# EXERCISE
Output every record word for word.

== Segment start ==

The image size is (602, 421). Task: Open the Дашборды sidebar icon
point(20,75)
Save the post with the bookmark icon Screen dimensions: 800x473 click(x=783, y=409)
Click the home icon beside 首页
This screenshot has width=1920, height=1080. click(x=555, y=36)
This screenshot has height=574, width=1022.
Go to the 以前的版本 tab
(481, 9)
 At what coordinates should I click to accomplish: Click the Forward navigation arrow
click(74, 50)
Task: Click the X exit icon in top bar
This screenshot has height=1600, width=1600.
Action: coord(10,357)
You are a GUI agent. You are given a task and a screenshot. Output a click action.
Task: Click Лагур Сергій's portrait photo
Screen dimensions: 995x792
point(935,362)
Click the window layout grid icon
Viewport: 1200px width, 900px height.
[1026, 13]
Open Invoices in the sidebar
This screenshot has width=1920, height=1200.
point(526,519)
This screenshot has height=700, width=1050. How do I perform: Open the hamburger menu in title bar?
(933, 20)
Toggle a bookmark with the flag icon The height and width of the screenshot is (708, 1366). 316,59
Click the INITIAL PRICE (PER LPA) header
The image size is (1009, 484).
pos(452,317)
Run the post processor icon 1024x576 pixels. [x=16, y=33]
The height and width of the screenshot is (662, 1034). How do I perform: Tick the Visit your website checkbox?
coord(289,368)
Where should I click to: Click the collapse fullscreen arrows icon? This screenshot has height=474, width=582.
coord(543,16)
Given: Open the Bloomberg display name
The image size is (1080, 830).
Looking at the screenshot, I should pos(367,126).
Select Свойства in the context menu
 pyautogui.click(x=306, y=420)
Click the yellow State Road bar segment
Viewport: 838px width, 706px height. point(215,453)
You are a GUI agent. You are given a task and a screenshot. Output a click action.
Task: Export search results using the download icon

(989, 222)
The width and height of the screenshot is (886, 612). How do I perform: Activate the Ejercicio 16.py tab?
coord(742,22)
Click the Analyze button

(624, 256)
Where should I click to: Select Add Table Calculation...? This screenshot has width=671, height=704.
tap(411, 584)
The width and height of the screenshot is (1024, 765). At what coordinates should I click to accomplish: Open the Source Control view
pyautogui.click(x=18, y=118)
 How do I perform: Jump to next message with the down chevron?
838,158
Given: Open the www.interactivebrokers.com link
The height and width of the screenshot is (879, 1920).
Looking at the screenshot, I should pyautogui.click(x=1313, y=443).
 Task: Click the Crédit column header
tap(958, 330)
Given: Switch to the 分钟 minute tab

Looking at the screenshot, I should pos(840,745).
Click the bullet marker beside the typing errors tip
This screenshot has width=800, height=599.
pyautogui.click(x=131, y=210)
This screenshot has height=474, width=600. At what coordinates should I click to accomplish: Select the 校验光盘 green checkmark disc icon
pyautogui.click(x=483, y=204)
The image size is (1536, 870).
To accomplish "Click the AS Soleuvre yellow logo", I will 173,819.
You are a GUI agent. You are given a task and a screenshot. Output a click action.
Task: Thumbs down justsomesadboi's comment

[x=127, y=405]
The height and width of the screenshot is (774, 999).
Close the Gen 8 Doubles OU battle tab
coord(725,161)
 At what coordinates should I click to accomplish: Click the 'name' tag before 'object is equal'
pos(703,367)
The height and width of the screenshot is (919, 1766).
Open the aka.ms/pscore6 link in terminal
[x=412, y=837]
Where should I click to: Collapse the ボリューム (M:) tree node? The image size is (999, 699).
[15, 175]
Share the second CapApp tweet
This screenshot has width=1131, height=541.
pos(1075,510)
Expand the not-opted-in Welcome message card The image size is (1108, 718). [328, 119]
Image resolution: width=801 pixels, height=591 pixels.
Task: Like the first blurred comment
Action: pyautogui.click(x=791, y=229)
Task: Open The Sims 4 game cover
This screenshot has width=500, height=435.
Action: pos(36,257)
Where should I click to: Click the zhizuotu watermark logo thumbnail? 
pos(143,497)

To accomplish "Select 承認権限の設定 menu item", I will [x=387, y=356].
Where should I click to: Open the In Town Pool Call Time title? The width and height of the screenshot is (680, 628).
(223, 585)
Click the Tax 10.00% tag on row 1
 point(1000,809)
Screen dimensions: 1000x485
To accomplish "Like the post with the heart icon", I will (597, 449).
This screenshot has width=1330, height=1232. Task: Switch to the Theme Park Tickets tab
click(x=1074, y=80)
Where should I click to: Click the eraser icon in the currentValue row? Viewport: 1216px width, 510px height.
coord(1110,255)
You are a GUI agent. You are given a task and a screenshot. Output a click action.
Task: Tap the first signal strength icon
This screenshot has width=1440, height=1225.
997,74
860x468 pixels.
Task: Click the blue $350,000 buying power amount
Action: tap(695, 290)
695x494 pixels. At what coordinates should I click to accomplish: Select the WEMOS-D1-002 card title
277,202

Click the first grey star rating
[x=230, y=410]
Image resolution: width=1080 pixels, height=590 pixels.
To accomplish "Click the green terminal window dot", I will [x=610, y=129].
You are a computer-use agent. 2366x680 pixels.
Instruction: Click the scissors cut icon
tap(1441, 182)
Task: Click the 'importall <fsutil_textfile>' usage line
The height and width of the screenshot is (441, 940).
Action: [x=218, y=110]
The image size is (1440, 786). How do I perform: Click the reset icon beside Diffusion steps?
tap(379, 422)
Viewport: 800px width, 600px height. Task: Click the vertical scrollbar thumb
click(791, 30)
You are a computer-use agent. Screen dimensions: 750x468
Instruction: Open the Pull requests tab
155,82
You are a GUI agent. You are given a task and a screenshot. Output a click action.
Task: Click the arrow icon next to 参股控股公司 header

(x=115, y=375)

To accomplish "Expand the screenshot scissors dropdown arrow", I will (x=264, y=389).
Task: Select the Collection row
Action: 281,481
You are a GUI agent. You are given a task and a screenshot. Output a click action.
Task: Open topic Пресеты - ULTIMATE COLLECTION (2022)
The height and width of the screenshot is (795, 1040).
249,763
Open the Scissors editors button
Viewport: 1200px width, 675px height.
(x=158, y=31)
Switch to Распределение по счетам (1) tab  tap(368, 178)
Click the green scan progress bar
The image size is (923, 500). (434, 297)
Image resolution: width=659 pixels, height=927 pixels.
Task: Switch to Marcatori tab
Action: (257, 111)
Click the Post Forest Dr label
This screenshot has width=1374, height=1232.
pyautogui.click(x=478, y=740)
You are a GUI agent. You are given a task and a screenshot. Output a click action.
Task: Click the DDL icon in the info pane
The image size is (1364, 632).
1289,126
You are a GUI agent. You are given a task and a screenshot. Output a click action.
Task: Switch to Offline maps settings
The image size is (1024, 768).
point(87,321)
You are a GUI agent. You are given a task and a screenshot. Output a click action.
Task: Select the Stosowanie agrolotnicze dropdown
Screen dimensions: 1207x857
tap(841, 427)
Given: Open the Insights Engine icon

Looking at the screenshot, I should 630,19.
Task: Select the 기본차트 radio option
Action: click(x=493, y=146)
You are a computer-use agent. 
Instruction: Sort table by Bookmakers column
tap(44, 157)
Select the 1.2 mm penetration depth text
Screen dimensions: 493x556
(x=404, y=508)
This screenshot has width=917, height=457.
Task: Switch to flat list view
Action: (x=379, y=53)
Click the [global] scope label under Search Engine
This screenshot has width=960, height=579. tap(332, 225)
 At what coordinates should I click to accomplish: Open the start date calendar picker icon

== Segment end ==

# SOLUTION TO THE PROBLEM
The image size is (602, 421). Task: Open the Дашборды sidebar icon
point(20,75)
Save the post with the bookmark icon Screen dimensions: 800x473 click(x=783, y=409)
Click the home icon beside 首页
This screenshot has width=1920, height=1080. click(x=555, y=36)
This screenshot has height=574, width=1022.
Go to the 以前的版本 tab
(481, 9)
 At what coordinates should I click to accomplish: Click the Forward navigation arrow
click(74, 50)
Task: Click the X exit icon in top bar
This screenshot has height=1600, width=1600.
Action: coord(10,357)
You are a GUI agent. You are given a task and a screenshot. Output a click action.
Task: Click Лагур Сергій's portrait photo
Screen dimensions: 995x792
point(935,362)
Click the window layout grid icon
Viewport: 1200px width, 900px height.
[1026, 13]
Open Invoices in the sidebar
This screenshot has width=1920, height=1200.
point(526,519)
This screenshot has height=700, width=1050. How do I perform: Open the hamburger menu in title bar?
(933, 20)
Toggle a bookmark with the flag icon The height and width of the screenshot is (708, 1366). 316,59
Click the INITIAL PRICE (PER LPA) header
The image size is (1009, 484).
pos(452,317)
Run the post processor icon 1024x576 pixels. [x=16, y=33]
The height and width of the screenshot is (662, 1034). How do I perform: Tick the Visit your website checkbox?
coord(289,368)
Where should I click to: Click the collapse fullscreen arrows icon? This screenshot has height=474, width=582.
coord(543,16)
Given: Open the Bloomberg display name
The image size is (1080, 830).
Looking at the screenshot, I should pos(367,126).
Select Свойства in the context menu
 pyautogui.click(x=306, y=420)
Click the yellow State Road bar segment
Viewport: 838px width, 706px height. point(215,453)
You are a GUI agent. You are given a task and a screenshot. Output a click action.
Task: Export search results using the download icon

(989, 222)
The width and height of the screenshot is (886, 612). How do I perform: Activate the Ejercicio 16.py tab?
coord(742,22)
Click the Analyze button

(624, 256)
Where should I click to: Select Add Table Calculation...? This screenshot has width=671, height=704.
tap(411, 584)
The width and height of the screenshot is (1024, 765). At what coordinates should I click to accomplish: Open the Source Control view
pyautogui.click(x=18, y=118)
 How do I perform: Jump to next message with the down chevron?
838,158
Given: Open the www.interactivebrokers.com link
The height and width of the screenshot is (879, 1920).
Looking at the screenshot, I should pyautogui.click(x=1313, y=443).
 Task: Click the Crédit column header
tap(958, 330)
Given: Switch to the 分钟 minute tab

Looking at the screenshot, I should pos(840,745).
Click the bullet marker beside the typing errors tip
This screenshot has width=800, height=599.
pyautogui.click(x=131, y=210)
This screenshot has height=474, width=600. At what coordinates should I click to accomplish: Select the 校验光盘 green checkmark disc icon
pyautogui.click(x=483, y=204)
The image size is (1536, 870).
To accomplish "Click the AS Soleuvre yellow logo", I will 173,819.
You are a GUI agent. You are given a task and a screenshot. Output a click action.
Task: Thumbs down justsomesadboi's comment

[x=127, y=405]
The height and width of the screenshot is (774, 999).
Close the Gen 8 Doubles OU battle tab
coord(725,161)
 At what coordinates should I click to accomplish: Click the 'name' tag before 'object is equal'
pos(703,367)
The height and width of the screenshot is (919, 1766).
Open the aka.ms/pscore6 link in terminal
[x=412, y=837]
Where should I click to: Collapse the ボリューム (M:) tree node? The image size is (999, 699).
[15, 175]
Share the second CapApp tweet
This screenshot has width=1131, height=541.
pos(1075,510)
Expand the not-opted-in Welcome message card The image size is (1108, 718). [328, 119]
Image resolution: width=801 pixels, height=591 pixels.
Task: Like the first blurred comment
Action: pyautogui.click(x=791, y=229)
Task: Open The Sims 4 game cover
This screenshot has width=500, height=435.
Action: pos(36,257)
Where should I click to: Click the zhizuotu watermark logo thumbnail? 
pos(143,497)

To accomplish "Select 承認権限の設定 menu item", I will [x=387, y=356].
Where should I click to: Open the In Town Pool Call Time title? The width and height of the screenshot is (680, 628).
(223, 585)
Click the Tax 10.00% tag on row 1
 point(1000,809)
Screen dimensions: 1000x485
To accomplish "Like the post with the heart icon", I will (597, 449).
This screenshot has width=1330, height=1232. Task: Switch to the Theme Park Tickets tab
click(x=1074, y=80)
Where should I click to: Click the eraser icon in the currentValue row? Viewport: 1216px width, 510px height.
coord(1110,255)
You are a GUI agent. You are given a task and a screenshot. Output a click action.
Task: Tap the first signal strength icon
This screenshot has width=1440, height=1225.
997,74
860x468 pixels.
Task: Click the blue $350,000 buying power amount
Action: tap(695, 290)
695x494 pixels. At what coordinates should I click to accomplish: Select the WEMOS-D1-002 card title
277,202

Click the first grey star rating
[x=230, y=410]
Image resolution: width=1080 pixels, height=590 pixels.
To accomplish "Click the green terminal window dot", I will [x=610, y=129].
You are a computer-use agent. 2366x680 pixels.
Instruction: Click the scissors cut icon
tap(1441, 182)
Task: Click the 'importall <fsutil_textfile>' usage line
The height and width of the screenshot is (441, 940).
Action: [x=218, y=110]
The image size is (1440, 786). How do I perform: Click the reset icon beside Diffusion steps?
tap(379, 422)
Viewport: 800px width, 600px height. Task: Click the vertical scrollbar thumb
click(791, 30)
You are a computer-use agent. Screen dimensions: 750x468
Instruction: Open the Pull requests tab
155,82
You are a GUI agent. You are given a task and a screenshot. Output a click action.
Task: Click the arrow icon next to 参股控股公司 header

(x=115, y=375)

To accomplish "Expand the screenshot scissors dropdown arrow", I will (x=264, y=389).
Task: Select the Collection row
Action: 281,481
You are a GUI agent. You are given a task and a screenshot. Output a click action.
Task: Open topic Пресеты - ULTIMATE COLLECTION (2022)
The height and width of the screenshot is (795, 1040).
249,763
Open the Scissors editors button
Viewport: 1200px width, 675px height.
(x=158, y=31)
Switch to Распределение по счетам (1) tab  tap(368, 178)
Click the green scan progress bar
The image size is (923, 500). (434, 297)
Image resolution: width=659 pixels, height=927 pixels.
Task: Switch to Marcatori tab
Action: (257, 111)
Click the Post Forest Dr label
This screenshot has width=1374, height=1232.
pyautogui.click(x=478, y=740)
You are a GUI agent. You are given a task and a screenshot. Output a click action.
Task: Click the DDL icon in the info pane
The image size is (1364, 632).
1289,126
You are a GUI agent. You are given a task and a screenshot. Output a click action.
Task: Switch to Offline maps settings
The image size is (1024, 768).
point(87,321)
You are a GUI agent. You are given a task and a screenshot. Output a click action.
Task: Select the Stosowanie agrolotnicze dropdown
Screen dimensions: 1207x857
tap(841, 427)
Given: Open the Insights Engine icon

Looking at the screenshot, I should 630,19.
Task: Select the 기본차트 radio option
Action: click(x=493, y=146)
You are a computer-use agent. 
Instruction: Sort table by Bookmakers column
tap(44, 157)
Select the 1.2 mm penetration depth text
Screen dimensions: 493x556
(x=404, y=508)
This screenshot has width=917, height=457.
Task: Switch to flat list view
Action: (x=379, y=53)
Click the [global] scope label under Search Engine
This screenshot has width=960, height=579. tap(332, 225)
 At what coordinates should I click to accomplish: Open the start date calendar picker icon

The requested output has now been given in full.